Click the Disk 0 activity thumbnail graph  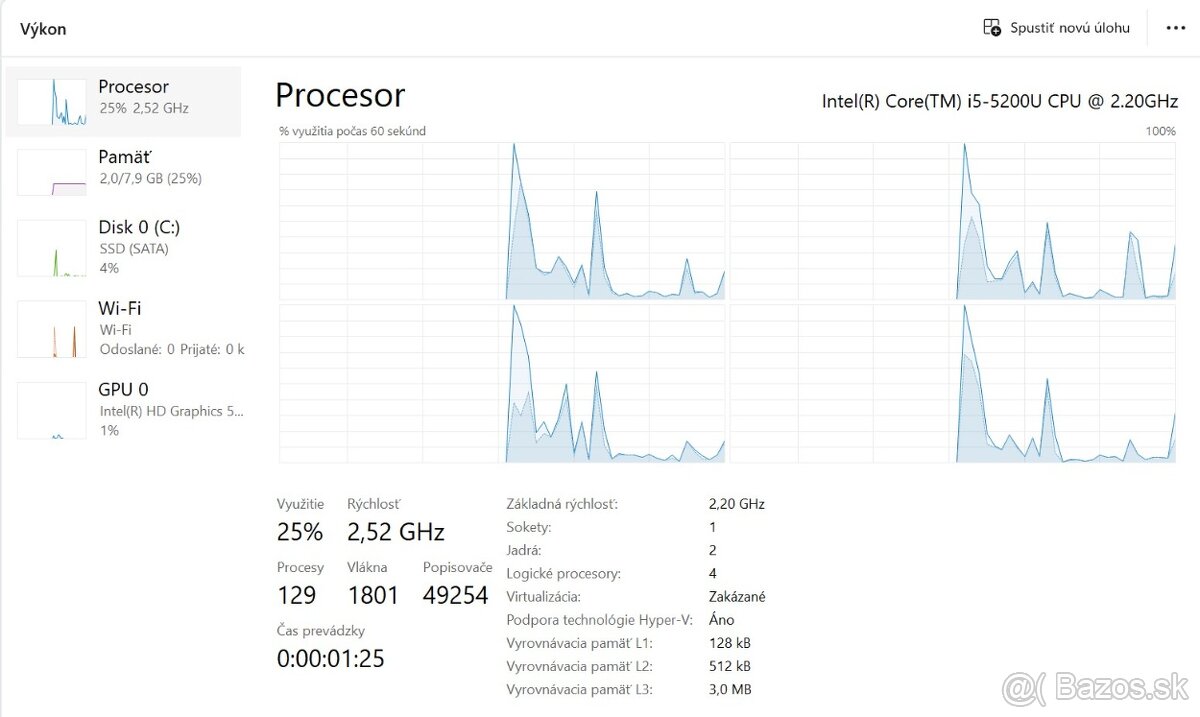point(51,247)
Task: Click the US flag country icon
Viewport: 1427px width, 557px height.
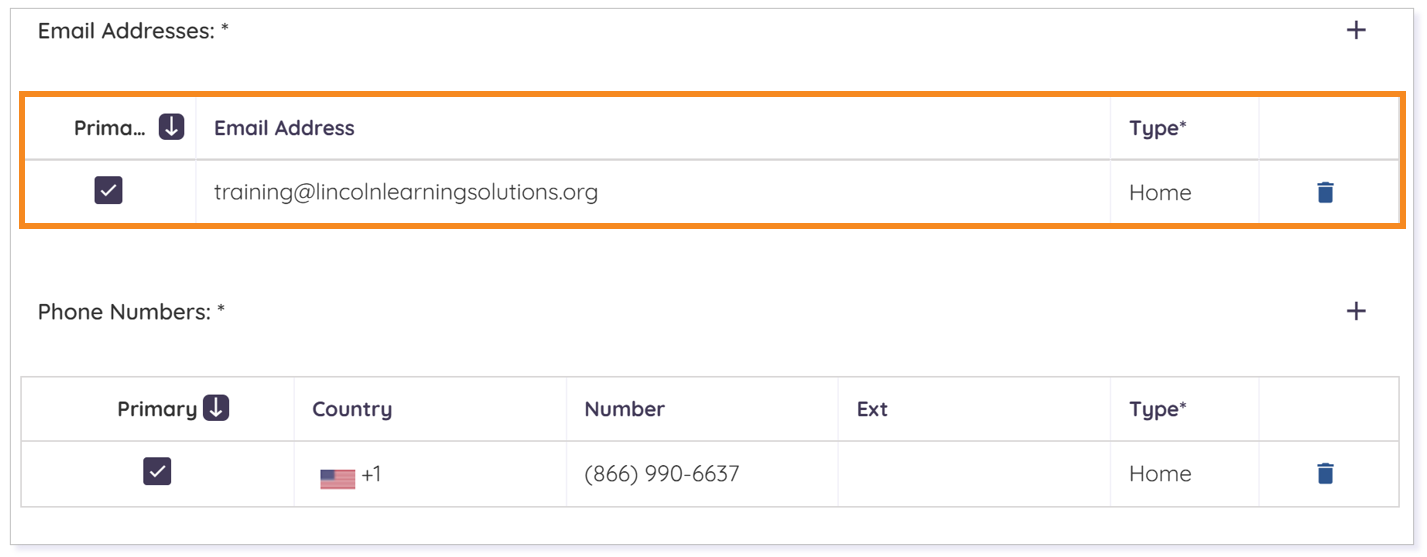Action: coord(337,478)
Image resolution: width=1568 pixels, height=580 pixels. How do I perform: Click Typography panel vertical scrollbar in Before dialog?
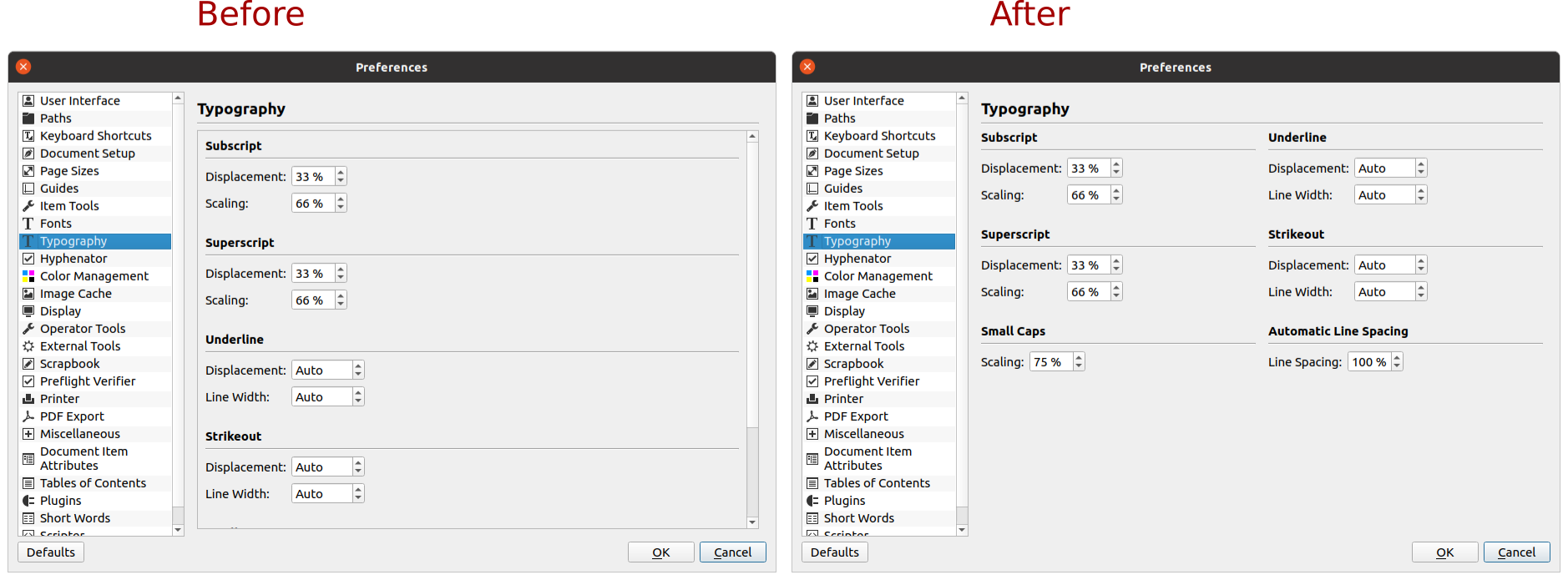(x=752, y=334)
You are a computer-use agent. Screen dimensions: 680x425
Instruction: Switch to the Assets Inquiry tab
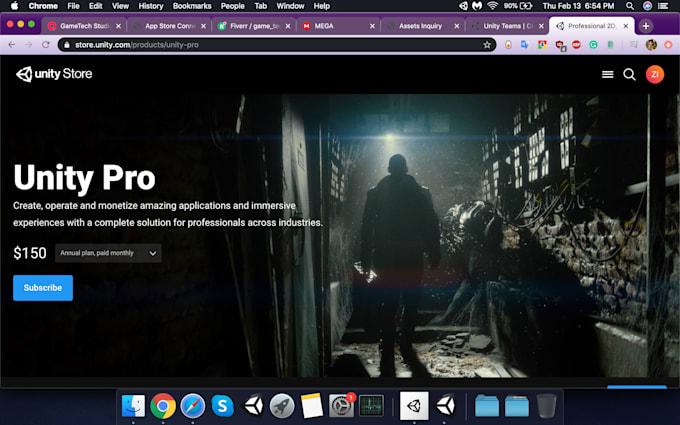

§

PROBLEM TO WORK ON:
Take the lines from the one that contains "You are a computer-use" down to the last line of the listing above, both included, and set them down exactly, leaving out pictures.

ANSWER AREA:
You are a computer-use agent. Screen dimensions: 680x425
Instruction: Switch to the Assets Inquiry tab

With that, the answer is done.